Son zamanlarda okuduğum “Plato and a Platypus Walk into a Bar” kitabında Thomas Cathcart ve Daniel Klein isimli iki akademisyen şakalar üzerinden felsefi kavramları hepimizin anlayacağı bir dille anlatıyorlar.

Kitapta ünlü düşünür Aristo’dan bir hikâye vardı:

Sormuşlar “En iyi dostun kim ?” diye

. Kendisi en iyi dostunun terzisi olduğunu söylemiş.

 Dostları “Nasıl olur? Uzun yıllardır birlikte olduğun felsefe yaptığın dostların var, birlikte doğup büyüdüğün yakın akrabaların var, kardeşlerin var onların arasından neden terzini seçtin?” Aristo şöyle açıklamış: ” Onlar beni hala ilk tanıdıkları ve kararlaştırdıkları kanaatle yorumluyorlar, beni bir yere koydular ve benim için ne düşündüklerine karar verdiler, tekrar ölçmüyorlar. Oysa terzim bana her yeni elbise dikmeye başladığından benim ölçülerimi yeniden alıyor ve değerlendiriyor.”
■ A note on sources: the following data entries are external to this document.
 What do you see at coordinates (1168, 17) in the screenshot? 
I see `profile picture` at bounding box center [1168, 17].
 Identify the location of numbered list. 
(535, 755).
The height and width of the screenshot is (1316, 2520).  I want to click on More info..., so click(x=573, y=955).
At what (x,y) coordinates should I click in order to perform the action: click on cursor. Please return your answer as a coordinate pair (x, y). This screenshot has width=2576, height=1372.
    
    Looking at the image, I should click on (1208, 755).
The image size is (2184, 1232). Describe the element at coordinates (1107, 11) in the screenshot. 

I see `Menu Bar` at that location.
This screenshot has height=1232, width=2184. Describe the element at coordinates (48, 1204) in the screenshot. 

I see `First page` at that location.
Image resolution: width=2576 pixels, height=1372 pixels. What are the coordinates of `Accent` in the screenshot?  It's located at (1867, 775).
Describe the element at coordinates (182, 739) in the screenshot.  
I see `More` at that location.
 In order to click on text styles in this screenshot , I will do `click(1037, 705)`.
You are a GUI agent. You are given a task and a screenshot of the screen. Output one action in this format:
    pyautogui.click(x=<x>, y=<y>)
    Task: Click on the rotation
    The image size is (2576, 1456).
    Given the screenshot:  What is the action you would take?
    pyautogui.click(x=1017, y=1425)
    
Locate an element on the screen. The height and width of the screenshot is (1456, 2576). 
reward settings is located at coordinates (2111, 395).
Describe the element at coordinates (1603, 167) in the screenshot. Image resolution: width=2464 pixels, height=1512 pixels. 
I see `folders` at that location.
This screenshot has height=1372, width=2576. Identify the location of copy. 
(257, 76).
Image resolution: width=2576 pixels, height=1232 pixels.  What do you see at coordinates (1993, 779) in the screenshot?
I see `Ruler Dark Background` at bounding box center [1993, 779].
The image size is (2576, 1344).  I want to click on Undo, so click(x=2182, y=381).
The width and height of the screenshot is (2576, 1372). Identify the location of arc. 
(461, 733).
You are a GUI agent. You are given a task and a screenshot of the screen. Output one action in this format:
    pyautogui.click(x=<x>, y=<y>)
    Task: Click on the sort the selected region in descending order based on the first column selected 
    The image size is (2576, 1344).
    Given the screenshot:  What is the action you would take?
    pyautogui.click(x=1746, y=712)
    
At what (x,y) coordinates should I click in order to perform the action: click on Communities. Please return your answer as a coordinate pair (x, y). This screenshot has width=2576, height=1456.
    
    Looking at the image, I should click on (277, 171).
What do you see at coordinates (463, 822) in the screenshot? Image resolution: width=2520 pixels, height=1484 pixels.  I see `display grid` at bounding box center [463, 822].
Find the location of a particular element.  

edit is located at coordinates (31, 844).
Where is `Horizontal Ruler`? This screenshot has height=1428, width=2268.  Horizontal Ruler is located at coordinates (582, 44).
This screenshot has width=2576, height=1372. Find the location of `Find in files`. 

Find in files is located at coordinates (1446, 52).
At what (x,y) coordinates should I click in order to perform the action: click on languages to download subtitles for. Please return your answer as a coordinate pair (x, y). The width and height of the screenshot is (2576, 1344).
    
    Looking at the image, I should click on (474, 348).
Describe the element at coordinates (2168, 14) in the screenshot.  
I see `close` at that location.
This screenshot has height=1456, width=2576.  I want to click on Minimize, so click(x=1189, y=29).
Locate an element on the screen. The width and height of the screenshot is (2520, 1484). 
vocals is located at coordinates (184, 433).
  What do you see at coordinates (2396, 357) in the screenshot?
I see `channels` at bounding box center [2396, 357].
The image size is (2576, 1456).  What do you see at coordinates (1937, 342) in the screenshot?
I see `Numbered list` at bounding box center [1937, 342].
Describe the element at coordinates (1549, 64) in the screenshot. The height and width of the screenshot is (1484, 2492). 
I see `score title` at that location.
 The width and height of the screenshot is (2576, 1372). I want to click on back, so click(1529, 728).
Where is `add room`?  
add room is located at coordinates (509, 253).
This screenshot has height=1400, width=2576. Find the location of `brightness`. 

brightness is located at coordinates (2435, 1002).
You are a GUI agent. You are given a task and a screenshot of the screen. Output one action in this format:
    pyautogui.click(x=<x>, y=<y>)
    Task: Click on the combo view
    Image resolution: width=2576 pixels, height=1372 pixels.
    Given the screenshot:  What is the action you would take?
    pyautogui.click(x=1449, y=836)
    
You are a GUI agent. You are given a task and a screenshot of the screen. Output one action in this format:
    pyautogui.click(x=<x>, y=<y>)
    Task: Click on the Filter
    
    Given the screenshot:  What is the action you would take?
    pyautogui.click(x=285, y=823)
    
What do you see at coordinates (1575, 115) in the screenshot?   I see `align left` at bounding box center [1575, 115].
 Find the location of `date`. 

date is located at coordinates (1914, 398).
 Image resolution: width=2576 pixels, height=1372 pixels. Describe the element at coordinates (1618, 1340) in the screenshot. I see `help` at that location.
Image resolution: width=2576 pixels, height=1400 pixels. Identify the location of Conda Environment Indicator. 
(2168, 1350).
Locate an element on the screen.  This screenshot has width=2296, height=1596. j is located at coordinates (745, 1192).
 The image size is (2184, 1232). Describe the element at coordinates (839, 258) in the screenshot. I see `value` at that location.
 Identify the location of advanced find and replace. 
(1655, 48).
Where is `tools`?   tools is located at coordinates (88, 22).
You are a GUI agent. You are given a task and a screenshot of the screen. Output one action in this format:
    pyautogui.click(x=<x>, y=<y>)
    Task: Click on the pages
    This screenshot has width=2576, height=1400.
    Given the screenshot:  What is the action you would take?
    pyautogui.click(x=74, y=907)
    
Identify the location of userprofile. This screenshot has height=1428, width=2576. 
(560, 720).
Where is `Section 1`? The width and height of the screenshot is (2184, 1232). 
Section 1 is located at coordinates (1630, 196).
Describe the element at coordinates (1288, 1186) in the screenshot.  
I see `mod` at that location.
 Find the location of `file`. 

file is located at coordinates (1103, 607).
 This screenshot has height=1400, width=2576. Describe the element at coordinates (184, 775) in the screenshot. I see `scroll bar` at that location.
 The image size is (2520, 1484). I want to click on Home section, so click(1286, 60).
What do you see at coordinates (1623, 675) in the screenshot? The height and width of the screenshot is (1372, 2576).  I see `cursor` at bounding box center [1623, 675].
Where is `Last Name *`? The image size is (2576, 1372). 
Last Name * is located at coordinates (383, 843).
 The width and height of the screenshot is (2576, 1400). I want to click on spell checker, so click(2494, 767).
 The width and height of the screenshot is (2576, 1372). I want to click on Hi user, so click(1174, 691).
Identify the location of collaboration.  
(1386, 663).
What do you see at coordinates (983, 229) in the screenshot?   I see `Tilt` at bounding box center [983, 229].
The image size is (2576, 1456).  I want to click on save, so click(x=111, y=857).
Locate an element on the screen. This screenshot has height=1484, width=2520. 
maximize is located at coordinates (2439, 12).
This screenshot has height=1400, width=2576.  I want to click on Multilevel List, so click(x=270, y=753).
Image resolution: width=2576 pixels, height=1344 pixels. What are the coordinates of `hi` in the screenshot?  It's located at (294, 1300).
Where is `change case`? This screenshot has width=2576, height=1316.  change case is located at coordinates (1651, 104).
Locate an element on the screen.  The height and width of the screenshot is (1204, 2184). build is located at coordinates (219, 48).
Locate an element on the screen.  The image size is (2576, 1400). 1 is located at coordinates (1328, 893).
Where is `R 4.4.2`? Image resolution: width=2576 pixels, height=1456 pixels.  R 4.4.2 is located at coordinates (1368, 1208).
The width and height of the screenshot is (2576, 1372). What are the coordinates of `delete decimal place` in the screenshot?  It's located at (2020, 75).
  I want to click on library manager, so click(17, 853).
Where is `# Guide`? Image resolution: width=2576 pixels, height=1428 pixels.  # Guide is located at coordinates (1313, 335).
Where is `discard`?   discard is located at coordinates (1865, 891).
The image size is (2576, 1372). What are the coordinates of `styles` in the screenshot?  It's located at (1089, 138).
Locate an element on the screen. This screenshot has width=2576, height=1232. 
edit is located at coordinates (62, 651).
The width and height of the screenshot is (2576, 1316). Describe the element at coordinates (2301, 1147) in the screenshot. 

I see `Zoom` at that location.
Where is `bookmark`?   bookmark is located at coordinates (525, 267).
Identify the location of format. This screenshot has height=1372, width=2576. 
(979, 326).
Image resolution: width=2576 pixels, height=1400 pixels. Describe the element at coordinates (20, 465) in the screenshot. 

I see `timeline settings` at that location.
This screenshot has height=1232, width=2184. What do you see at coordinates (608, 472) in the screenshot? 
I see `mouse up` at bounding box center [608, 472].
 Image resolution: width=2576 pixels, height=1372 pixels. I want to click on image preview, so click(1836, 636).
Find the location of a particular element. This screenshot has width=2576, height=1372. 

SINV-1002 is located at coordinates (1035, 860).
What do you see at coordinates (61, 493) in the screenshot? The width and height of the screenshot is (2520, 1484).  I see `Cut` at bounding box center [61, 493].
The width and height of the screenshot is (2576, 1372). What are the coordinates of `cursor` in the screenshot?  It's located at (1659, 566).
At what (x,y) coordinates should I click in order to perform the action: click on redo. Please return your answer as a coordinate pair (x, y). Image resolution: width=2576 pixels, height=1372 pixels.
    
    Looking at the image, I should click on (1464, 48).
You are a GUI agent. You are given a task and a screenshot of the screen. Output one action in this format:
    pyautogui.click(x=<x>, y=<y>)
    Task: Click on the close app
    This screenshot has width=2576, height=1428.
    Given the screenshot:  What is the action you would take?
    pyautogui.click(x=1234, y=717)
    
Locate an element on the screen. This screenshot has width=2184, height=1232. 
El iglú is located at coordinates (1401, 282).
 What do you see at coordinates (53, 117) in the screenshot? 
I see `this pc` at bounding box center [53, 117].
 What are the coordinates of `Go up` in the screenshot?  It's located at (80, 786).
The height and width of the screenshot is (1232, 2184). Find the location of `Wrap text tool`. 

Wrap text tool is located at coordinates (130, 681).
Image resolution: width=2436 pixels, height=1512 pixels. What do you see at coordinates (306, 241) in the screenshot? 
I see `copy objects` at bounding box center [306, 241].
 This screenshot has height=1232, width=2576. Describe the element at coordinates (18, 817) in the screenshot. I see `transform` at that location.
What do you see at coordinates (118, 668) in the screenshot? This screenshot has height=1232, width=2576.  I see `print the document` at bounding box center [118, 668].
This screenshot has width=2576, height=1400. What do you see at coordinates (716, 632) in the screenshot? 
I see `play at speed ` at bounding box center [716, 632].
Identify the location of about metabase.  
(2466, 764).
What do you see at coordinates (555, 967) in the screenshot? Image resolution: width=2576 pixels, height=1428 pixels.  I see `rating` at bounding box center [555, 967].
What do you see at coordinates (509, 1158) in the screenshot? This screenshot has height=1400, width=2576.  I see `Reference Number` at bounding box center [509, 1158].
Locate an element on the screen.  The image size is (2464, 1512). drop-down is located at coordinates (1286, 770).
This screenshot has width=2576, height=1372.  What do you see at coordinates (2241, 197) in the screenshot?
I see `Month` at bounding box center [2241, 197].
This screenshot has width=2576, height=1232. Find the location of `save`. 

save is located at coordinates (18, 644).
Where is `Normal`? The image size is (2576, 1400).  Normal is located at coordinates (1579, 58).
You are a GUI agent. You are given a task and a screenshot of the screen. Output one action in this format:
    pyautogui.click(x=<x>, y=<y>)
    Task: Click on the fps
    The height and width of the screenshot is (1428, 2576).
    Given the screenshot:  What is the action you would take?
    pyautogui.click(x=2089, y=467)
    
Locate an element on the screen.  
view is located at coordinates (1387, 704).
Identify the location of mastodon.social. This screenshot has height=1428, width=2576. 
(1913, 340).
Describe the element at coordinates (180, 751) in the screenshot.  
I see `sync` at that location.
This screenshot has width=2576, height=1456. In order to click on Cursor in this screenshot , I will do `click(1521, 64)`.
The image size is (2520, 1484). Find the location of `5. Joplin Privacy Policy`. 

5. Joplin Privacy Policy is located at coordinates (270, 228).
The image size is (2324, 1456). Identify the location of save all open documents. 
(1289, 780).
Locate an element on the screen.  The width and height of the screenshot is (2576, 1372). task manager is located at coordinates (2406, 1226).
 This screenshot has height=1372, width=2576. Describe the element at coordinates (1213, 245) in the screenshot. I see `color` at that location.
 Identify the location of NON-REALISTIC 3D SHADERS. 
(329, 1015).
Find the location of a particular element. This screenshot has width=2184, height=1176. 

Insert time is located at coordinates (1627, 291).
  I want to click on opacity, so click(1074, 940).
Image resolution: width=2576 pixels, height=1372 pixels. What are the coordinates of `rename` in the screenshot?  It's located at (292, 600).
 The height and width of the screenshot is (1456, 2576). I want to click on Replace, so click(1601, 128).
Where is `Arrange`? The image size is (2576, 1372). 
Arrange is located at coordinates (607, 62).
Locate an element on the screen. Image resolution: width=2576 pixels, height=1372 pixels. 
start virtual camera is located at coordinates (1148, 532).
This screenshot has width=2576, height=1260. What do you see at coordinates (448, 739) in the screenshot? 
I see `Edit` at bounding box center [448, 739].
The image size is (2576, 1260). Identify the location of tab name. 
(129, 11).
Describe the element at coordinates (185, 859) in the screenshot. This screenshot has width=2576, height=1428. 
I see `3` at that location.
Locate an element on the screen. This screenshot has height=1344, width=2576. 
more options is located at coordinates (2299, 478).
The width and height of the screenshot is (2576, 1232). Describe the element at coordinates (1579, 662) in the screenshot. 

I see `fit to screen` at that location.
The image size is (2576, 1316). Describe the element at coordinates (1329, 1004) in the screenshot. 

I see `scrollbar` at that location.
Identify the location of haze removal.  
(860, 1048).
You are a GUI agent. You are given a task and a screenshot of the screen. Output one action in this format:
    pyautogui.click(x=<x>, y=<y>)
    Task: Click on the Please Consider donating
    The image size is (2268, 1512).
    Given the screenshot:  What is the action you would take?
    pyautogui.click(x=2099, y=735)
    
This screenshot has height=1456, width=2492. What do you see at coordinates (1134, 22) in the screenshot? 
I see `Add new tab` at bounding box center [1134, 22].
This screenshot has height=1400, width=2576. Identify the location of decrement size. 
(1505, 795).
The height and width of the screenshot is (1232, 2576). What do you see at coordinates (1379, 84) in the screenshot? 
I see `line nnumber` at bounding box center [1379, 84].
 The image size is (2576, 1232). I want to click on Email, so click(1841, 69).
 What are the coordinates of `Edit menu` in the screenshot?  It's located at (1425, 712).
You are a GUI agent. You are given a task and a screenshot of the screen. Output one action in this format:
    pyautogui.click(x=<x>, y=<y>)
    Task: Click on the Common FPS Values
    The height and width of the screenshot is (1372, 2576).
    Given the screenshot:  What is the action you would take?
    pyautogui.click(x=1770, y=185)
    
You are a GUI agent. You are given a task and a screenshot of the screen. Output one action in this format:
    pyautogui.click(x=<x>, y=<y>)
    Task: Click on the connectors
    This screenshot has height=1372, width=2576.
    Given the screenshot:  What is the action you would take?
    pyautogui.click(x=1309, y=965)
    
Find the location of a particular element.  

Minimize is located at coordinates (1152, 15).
Hepimiz böyle değil miyiz?

Kişiler, siyasi partiler ya da şirketlerle ilgili görüşlerimizi çoğunlukla bir kez oluşturduktan sonra bir daha değiştirmeyiz, her defasında ilk edindiğimiz kanaate başvurur ve bir kez daha objektif olarak değerlendirme yapmayız. Negatif olarak kişi, kuruluş ya da şirketlerle ilgili görüşümüz bu konuda çok büyük bir kırılma yaşadığımız zaman değişir.

Bunun için üç nedenimiz var:

  • Bir tanesi Aristo’nun bahsettiği; bir kez karar verilmiş ve bir daha objektif olarak bakılmıyordur.
  • İkincisi; İnsanların kendilerinin hep doğru düşündüğünü düşünmesidir, bir kez bir konuda beyanat verildikten sonra, “Mehmet bey iyidir kendisini çok severim.” ya da “Şu şirket çok çok iyi kendilerinden çok iyi servis alıyorum” dedikten sonra, “Ben yanılmışım arkadaş aslında bu şirketin servisi hiç iyi değilmiş.” ya da “Şu yönde hataları var” demek istemediği için bu kişinin ya da servisin kötü yanlarını görmezden gelir.
  • Üçüncüsü ise tamamen duygusal, sevdiğimiz bir kişinin ya da kuruluşun hatalarını da görmezlikten gelme eğilimi vardır.

Kişisel ya da kurumsal olarak bir servis aldığımızda, hemen ilk günlerde bu konuda bizde ilk kanaat oluşur ve bu servisi kafamızda bir yerde kategorize ederiz, oysa zaman içinde bu servis iyi yada kötü yönde gelişebilir. Bu yüzden aldığınız servis için bir ölçümleme metodu oluşturmakta yarar var, tabi ideal olan bu ölçümlemenin otomatik, aynı zamanda geliştirmeye ve iyileştirmeye açık olması.

Datassist, Türkiye’de kurulan ilk bordro outsourcing firması. İlk olmanın zorlukları ve güzellikleri var. İlk başta amatör bir ruhla müşterimizin taleplerini karşılamakla başlayan serüven zaman içinde bir servis standardı oluşturdu. Zaman içinde verdiğimiz servisi ölçümlemek ve bunu müşterimizi çok meşgul etmeden yapmak için çeşitli yollar denedik ve halen bu yolculukta devam ediyoruz. Müşterilerimize her ay Servis Seviyesi formu yolluyor ve varsa hatalarımızı, nedenlerini sorguluyoruz.

En çok da bu konuda bizi eleştiren ve daha iyisini yapmaya zorlayan ama gerektiğinde takdir eden müşterilerimizi seviyoruz. Çünkü onlar ilk kanaatle yetinmeyip bizi bir terzi gibi tekrar tekrar ölçüyorlar.